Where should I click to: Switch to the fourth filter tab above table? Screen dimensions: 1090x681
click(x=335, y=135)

--

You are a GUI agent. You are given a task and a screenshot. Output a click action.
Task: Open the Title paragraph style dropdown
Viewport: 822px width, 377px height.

What you should do
Where the data above reaches the line holding "You are a GUI", begin printing, and stop after the line holding "Viewport: 822px width, 377px height.". Each line must be reproduced exactly, with nothing else added.

Written response
You are a GUI agent. You are given a task and a screenshot. Output a click action.
Task: Open the Title paragraph style dropdown
Viewport: 822px width, 377px height.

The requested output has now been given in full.